Stored data:
_____

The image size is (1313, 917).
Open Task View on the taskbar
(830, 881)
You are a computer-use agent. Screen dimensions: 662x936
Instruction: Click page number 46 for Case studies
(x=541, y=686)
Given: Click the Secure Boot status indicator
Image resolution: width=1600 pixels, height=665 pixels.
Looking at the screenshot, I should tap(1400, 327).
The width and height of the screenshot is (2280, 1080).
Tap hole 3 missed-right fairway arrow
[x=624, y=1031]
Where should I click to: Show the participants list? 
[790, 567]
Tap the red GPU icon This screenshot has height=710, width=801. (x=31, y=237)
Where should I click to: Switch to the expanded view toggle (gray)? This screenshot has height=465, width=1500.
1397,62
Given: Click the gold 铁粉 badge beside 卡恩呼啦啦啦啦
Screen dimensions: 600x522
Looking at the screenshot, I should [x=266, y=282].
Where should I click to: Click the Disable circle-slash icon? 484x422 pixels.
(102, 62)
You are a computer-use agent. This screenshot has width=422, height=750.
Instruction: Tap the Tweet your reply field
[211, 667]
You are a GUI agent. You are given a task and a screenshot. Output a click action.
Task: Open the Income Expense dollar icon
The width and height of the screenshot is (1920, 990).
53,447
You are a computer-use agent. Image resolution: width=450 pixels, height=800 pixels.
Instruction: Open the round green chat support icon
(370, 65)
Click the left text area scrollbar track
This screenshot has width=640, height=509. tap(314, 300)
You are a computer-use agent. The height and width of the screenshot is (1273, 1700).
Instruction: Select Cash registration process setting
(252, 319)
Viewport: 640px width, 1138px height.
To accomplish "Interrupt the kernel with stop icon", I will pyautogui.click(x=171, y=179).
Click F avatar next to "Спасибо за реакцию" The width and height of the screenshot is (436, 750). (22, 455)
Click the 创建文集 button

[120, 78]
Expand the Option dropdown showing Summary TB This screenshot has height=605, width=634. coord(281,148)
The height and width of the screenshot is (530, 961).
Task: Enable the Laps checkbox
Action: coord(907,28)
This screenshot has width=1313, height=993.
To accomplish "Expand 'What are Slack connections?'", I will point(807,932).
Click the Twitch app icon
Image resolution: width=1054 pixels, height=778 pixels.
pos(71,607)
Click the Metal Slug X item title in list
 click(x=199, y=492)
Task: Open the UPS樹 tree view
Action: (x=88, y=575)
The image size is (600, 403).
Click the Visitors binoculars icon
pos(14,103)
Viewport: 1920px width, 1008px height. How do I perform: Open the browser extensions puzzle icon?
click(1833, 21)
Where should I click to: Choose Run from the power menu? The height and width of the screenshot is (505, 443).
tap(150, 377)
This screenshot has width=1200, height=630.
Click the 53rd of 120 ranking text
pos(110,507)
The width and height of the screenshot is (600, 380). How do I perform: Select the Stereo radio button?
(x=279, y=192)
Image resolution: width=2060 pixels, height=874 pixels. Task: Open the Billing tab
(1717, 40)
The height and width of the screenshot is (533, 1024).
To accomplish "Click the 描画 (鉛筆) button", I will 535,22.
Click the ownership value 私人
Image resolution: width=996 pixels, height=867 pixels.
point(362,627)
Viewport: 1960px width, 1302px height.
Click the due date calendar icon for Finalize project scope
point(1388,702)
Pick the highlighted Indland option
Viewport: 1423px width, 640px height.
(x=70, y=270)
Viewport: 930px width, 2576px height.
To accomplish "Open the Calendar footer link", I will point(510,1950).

_____

● Task details:
For the records above, count the lines that contain the word "agent" and give only that number.

● Written reply:
5